━━ Data in this exercise ━━

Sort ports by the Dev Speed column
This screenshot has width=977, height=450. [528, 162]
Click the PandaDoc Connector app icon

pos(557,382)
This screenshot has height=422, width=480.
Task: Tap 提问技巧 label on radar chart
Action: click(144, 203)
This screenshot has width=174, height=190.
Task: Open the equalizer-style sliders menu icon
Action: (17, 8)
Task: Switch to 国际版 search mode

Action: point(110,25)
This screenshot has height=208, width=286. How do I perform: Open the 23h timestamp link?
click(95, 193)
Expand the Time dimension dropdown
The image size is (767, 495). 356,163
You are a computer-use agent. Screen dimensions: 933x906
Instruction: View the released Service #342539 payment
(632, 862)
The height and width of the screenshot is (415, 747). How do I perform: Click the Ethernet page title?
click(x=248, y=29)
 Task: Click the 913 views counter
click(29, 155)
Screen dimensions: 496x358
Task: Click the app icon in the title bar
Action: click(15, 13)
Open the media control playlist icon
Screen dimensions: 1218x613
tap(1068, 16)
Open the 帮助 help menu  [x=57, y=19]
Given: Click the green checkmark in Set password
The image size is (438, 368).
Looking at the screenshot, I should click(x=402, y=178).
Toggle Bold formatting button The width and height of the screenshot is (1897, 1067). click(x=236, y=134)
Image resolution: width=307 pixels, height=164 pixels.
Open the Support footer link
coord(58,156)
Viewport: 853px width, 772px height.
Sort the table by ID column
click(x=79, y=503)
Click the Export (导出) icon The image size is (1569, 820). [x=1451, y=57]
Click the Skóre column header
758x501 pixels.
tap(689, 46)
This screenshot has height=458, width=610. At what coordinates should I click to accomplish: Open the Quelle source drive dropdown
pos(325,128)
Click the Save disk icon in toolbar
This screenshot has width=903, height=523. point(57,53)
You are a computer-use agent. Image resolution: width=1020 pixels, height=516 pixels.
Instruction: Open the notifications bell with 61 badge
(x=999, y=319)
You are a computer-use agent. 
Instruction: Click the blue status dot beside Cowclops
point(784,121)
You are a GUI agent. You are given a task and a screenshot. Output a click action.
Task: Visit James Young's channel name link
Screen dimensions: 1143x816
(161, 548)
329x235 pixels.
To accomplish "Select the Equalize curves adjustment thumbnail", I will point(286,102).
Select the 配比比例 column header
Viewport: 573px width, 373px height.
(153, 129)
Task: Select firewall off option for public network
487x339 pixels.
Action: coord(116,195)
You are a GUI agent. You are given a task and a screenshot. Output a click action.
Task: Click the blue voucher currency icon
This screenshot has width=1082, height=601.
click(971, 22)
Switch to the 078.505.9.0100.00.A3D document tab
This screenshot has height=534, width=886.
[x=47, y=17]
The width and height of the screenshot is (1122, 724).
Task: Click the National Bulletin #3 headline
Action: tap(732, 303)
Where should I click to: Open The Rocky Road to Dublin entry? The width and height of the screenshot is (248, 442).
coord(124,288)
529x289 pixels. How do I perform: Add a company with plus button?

━━━

→ **Work to do**: Rewrite all the records above with each "Instruction" swapped for "Goal" and nothing else changed.

→ **Task output**:
Sort ports by the Dev Speed column
This screenshot has width=977, height=450. [528, 162]
Click the PandaDoc Connector app icon

pos(557,382)
This screenshot has height=422, width=480.
Task: Tap 提问技巧 label on radar chart
Action: click(144, 203)
This screenshot has width=174, height=190.
Task: Open the equalizer-style sliders menu icon
Action: (17, 8)
Task: Switch to 国际版 search mode

Action: point(110,25)
This screenshot has height=208, width=286. How do I perform: Open the 23h timestamp link?
click(95, 193)
Expand the Time dimension dropdown
The image size is (767, 495). 356,163
You are a computer-use agent. Screen dimensions: 933x906
Goal: View the released Service #342539 payment
(632, 862)
The height and width of the screenshot is (415, 747). How do I perform: Click the Ethernet page title?
click(x=248, y=29)
 Task: Click the 913 views counter
click(29, 155)
Screen dimensions: 496x358
Task: Click the app icon in the title bar
Action: click(15, 13)
Open the media control playlist icon
Screen dimensions: 1218x613
tap(1068, 16)
Open the 帮助 help menu  [x=57, y=19]
Given: Click the green checkmark in Set password
The image size is (438, 368).
Looking at the screenshot, I should click(x=402, y=178).
Toggle Bold formatting button The width and height of the screenshot is (1897, 1067). click(x=236, y=134)
Image resolution: width=307 pixels, height=164 pixels.
Open the Support footer link
coord(58,156)
Viewport: 853px width, 772px height.
Sort the table by ID column
click(x=79, y=503)
Click the Export (导出) icon The image size is (1569, 820). [x=1451, y=57]
Click the Skóre column header
758x501 pixels.
tap(689, 46)
This screenshot has height=458, width=610. At what coordinates should I click to accomplish: Open the Quelle source drive dropdown
pos(325,128)
Click the Save disk icon in toolbar
This screenshot has width=903, height=523. point(57,53)
You are a computer-use agent. Image resolution: width=1020 pixels, height=516 pixels.
Goal: Open the notifications bell with 61 badge
(x=999, y=319)
You are a computer-use agent. 
Goal: Click the blue status dot beside Cowclops
point(784,121)
You are a GUI agent. You are given a task and a screenshot. Output a click action.
Task: Visit James Young's channel name link
Screen dimensions: 1143x816
(161, 548)
329x235 pixels.
To accomplish "Select the Equalize curves adjustment thumbnail", I will point(286,102).
Select the 配比比例 column header
Viewport: 573px width, 373px height.
(153, 129)
Task: Select firewall off option for public network
487x339 pixels.
Action: coord(116,195)
You are a GUI agent. You are given a task and a screenshot. Output a click action.
Task: Click the blue voucher currency icon
This screenshot has width=1082, height=601.
click(971, 22)
Switch to the 078.505.9.0100.00.A3D document tab
This screenshot has height=534, width=886.
[x=47, y=17]
The width and height of the screenshot is (1122, 724).
Task: Click the National Bulletin #3 headline
Action: tap(732, 303)
Where should I click to: Open The Rocky Road to Dublin entry? The width and height of the screenshot is (248, 442).
coord(124,288)
529x289 pixels. How do I perform: Add a company with plus button?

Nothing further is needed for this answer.